Adama et Mamadou sont deux jeunes des banlieues parisiennes. Adama est un garçon de quatorze ans intelligent mais que le collège ne passionne guère et qui a du mal à se faire à la récente séparation de ses parents. Il se retrouve à vivre dans un tout petit appartement avec sa mère, joignant difficilement les deux bouts. Alors bien sûr, le jour où la possibilité de se faire de l'argent facilement pointe le bout de son nez, les deux garçons n'hésitent pas et se lancent...




Si en apparence le sujet semble plutôt classique, vu et revu, j'ai beaucoup aimé la façon dont il était abordé. Balamine Guirassy et Ali Bidanessy, les deux jeunes acteurs au cœur du film, sont à la fois très drôles et touchants. Je les ai trouvé très justes dans leur rôle. On suit l'histoire avec amusement, on ne peut s'empêcher de rire bien souvent devant la spontanéité des deux enfants et leur naïveté à toute épreuve qui éclatent au grand jour à coups de répliques percutantes et franchement bien trouvées. 

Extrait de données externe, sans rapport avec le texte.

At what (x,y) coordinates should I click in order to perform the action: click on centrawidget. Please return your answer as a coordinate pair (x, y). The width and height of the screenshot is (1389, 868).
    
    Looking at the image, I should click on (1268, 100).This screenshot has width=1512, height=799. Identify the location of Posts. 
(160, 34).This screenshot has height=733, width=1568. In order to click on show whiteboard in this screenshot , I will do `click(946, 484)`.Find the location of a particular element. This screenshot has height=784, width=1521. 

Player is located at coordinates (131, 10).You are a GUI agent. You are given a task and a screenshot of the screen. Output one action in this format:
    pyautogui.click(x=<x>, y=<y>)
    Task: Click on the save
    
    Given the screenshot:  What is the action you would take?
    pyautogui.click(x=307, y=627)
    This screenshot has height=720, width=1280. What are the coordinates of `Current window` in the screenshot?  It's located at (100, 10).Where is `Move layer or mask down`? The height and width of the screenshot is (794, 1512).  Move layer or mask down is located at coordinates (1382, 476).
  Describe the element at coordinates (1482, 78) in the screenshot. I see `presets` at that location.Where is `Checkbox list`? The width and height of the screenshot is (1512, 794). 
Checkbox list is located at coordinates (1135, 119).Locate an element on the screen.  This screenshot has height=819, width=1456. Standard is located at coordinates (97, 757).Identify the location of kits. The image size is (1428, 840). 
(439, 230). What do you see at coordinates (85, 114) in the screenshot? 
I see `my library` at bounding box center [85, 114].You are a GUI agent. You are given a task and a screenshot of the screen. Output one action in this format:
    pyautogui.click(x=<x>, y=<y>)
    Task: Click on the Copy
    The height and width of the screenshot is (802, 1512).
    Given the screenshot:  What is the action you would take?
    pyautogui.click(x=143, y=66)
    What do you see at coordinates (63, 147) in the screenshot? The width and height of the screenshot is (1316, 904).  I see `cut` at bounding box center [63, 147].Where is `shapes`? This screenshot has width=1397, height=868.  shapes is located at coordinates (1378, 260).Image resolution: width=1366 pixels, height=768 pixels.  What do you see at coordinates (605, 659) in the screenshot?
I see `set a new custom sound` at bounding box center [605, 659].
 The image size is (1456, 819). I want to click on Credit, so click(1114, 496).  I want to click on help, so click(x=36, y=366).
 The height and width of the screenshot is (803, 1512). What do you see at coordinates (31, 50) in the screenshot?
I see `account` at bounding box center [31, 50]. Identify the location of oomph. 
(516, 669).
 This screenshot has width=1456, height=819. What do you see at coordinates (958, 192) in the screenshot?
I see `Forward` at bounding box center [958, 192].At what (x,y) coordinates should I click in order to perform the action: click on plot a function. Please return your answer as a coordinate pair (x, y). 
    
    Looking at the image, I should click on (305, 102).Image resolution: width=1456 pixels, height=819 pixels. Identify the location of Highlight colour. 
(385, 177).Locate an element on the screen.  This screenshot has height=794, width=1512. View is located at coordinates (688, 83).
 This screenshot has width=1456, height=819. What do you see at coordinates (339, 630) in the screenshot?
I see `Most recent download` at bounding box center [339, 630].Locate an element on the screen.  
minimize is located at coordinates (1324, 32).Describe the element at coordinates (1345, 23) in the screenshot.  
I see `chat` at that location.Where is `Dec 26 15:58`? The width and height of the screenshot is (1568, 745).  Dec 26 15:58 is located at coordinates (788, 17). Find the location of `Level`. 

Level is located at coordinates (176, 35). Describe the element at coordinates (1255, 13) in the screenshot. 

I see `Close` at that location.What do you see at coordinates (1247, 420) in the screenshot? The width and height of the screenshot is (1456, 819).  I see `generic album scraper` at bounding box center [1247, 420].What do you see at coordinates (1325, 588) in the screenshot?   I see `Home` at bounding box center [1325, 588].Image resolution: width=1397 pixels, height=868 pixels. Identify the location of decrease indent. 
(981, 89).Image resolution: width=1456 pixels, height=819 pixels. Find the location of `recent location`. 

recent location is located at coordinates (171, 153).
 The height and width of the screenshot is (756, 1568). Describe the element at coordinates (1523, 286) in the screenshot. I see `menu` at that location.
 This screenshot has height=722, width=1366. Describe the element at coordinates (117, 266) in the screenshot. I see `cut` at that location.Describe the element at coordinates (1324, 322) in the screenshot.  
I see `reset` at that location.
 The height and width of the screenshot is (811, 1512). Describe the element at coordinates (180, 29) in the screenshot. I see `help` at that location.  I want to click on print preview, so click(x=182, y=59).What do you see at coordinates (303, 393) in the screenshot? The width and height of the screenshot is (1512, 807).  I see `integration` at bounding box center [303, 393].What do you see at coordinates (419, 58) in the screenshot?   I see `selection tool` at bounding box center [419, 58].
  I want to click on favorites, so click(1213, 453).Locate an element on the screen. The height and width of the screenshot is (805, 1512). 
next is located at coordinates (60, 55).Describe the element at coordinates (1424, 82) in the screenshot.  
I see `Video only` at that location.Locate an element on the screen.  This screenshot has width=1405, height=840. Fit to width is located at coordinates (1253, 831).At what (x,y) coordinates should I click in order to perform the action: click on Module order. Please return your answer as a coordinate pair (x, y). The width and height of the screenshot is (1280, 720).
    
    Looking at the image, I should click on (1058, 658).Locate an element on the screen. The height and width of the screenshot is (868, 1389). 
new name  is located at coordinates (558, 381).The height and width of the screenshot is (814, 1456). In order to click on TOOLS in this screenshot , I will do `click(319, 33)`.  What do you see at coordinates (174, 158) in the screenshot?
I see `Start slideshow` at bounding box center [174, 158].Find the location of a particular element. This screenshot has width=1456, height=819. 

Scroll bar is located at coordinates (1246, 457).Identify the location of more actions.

Pourtant, tout n'est pas toujours drôle mais la gravité des problèmes soulevés garde une facette d'innocence qui fait de la Vie en grand un film léger, loin du drame dans lequel le réalisateur aurait pu tomber et, finalement, peu moralisateur comme il aurait été si facile de le faire. On évite également les clichés trop flagrants et, pour une fois, j'ai beaucoup aimé la place donnée à l'école, notamment à travers le prof de sport d'Adama, interprété par Guillaume Gouix, dont le rôle, bien que discret, est décisif dans l'avenir du garçon.

La vie en grand est une bonne surprise, un film qui donne le sourire, nous fait rire quand on s'y attend le moins (ou à peine !) et a le mérité de se délester de toutes les facilités qui auraient pu le rendre, du coup, bien moins intéressant. Si la plus grande partie des films que j'ai l'intention de voir au court du festival sont du même acabit, la semaine promet d'être sympathique !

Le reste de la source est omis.